Our knowledge base started off in Google Docs. And that worked for about a year. But as our library of processes has grown, discovery became a major pain point. We couldn’t find the documents we had already written.

After evaluating Notion and Slite, we landed on Slite. Today we have over 350+ process documents. At this point the level of detail and sophistication is 10x more than I could have created on my own as the sole knowledge base contributor.

These documents cover nearly every aspect of every role, and every activity performed within the organization.

  • Job description and expectations
  • How to prioritize workload on a daily, weekly and monthly basis
  • How to use our internal systems and processes
  • How to do the work
  • How collaboration happens between team members and stakeholders
  • Expectations on visibility and reporting

Building a Culture of Documentation

It’s not enough to create documentation yourself. To meet ambitious goals you need to build a culture of documentation. I wrote the first 50 knowledge base articles and then my team wrote the next 1,000.

Building a culture of documentation starts from the top.
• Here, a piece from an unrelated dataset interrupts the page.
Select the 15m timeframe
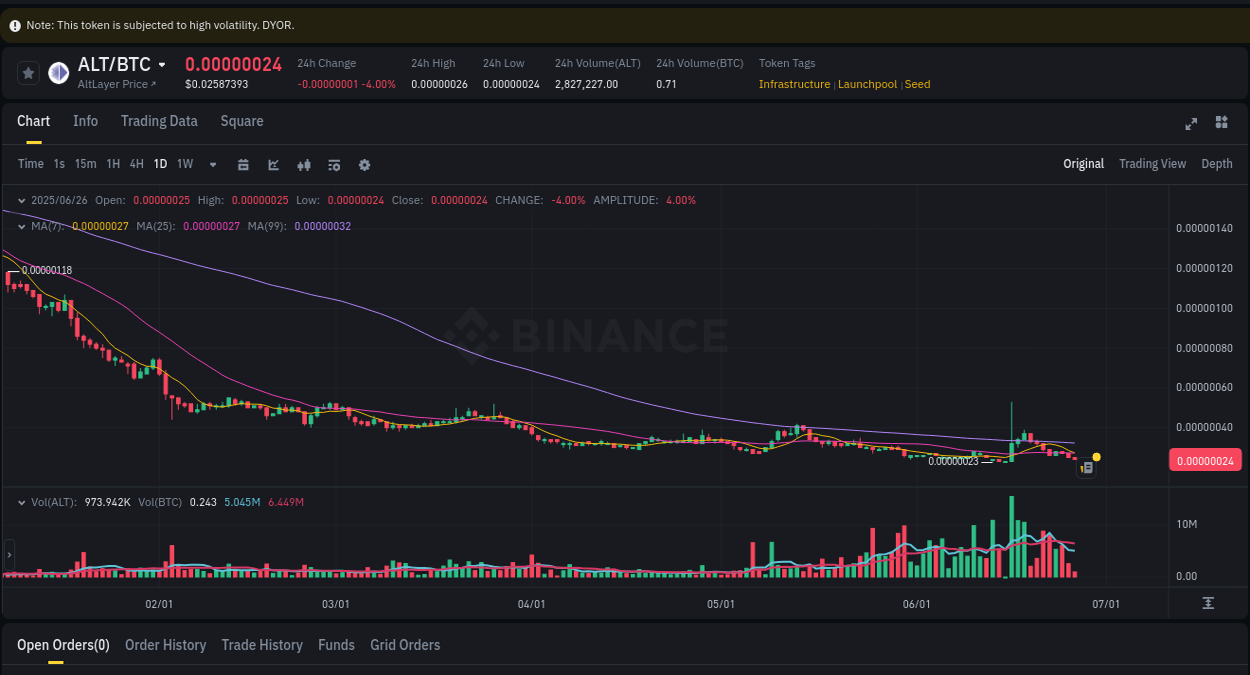This screenshot has width=1250, height=675. click(x=86, y=164)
I’ve never worked in a company with documentation, and neither has anyone else on the team. If you are a founder, there is no-one else that is going to build your documentation oriented culture if you don’t do it.

I get it. You’re busy, you’re really good at what you do, and you don’t have the time right now. Major growth mode.
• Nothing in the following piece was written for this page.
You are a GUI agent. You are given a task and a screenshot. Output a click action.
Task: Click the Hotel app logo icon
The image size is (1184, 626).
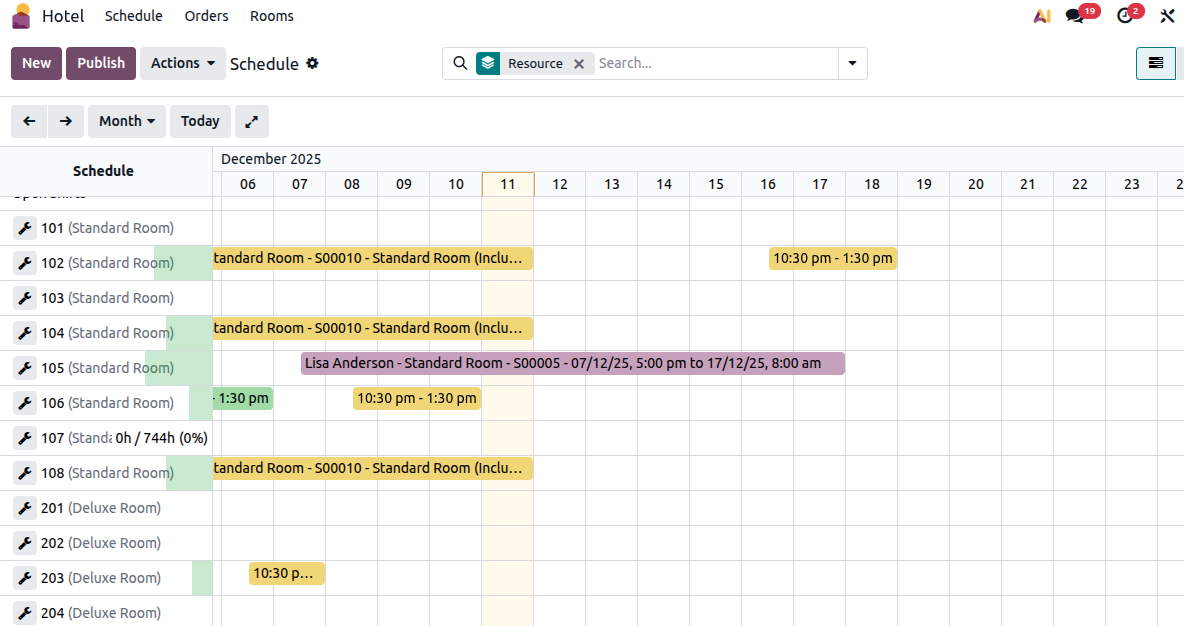tap(21, 16)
But I can promise you if you don’t do it, you won’t be as successful as you hoped. If you’re not convinced yet, here are more things to consider:

  1. How do you hold someone accountable to something that isn’t written down?
  2. How do you change a process that isn’t written down?
  3. How much extra work, friction, and anxiety is created when someone is blocked or responsible for unblocking someone due to lack of information?
  4. How much energy are you willing to invest telling people the same thing over and over?

Alright, you’re convinced. Here is how you’re going to get started.
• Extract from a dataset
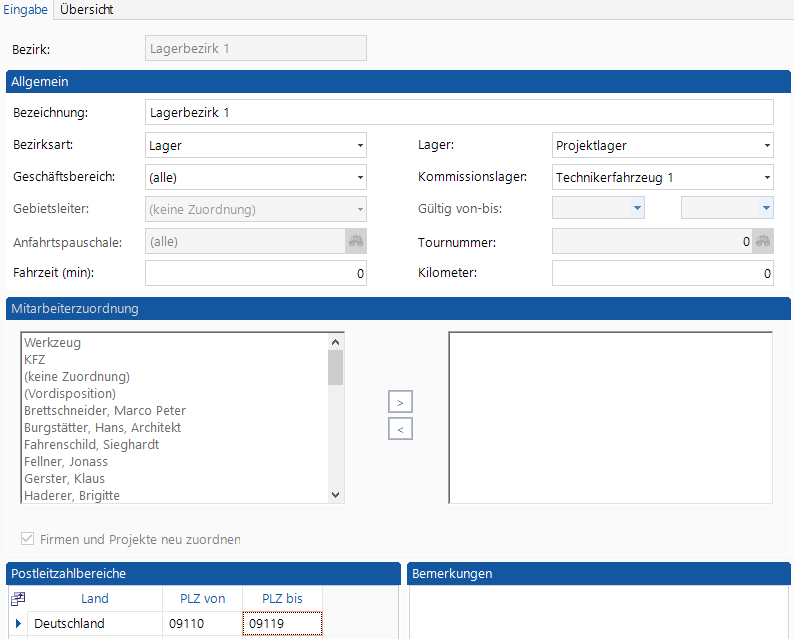Click binoculars icon next to Anfahrtspauschale

click(356, 241)

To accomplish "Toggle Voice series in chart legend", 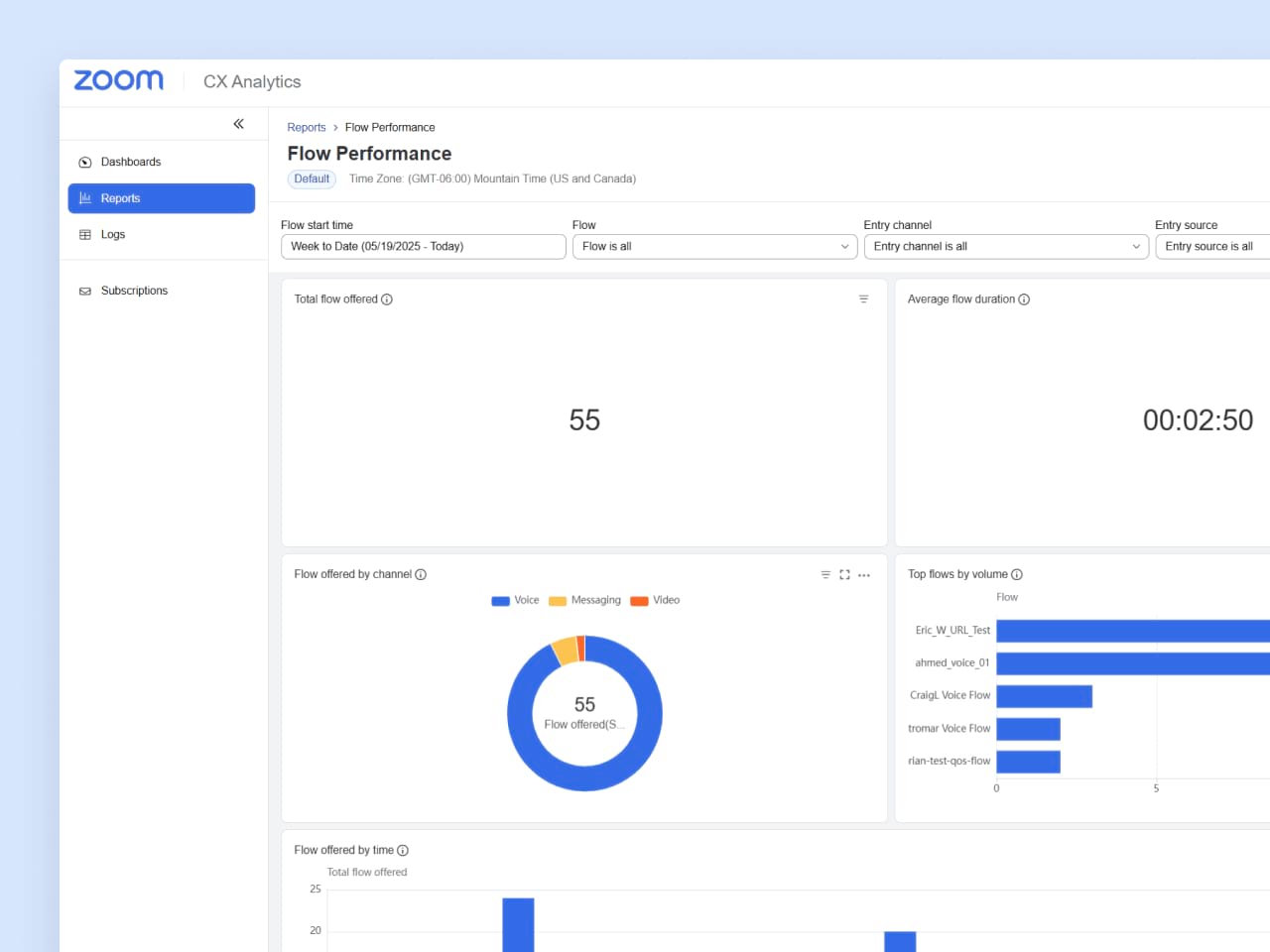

Create a list of all the things that you do on a daily, weekly, and monthly basis. Build your knowledge base skills by documenting the easiest things first. After you’ve written the first 25 – 50 knowledge base articles go back through them and update them with the best practices you learned along the way.

Next, create a KB on how to create KBs. And make all of this information as easy to find as possible. Ask your team to bookmark it. But creating documentation oriented culture is definitely not a one-time thing.

“When you’re tired of saying it, people are starting to hear it.” – Jeff Weiner

If someone asks a question covered in a KB, link them to the KB instead of answering the question directly. If someone asks a question that is not answered by a KB, update the KB and link it to the person asking.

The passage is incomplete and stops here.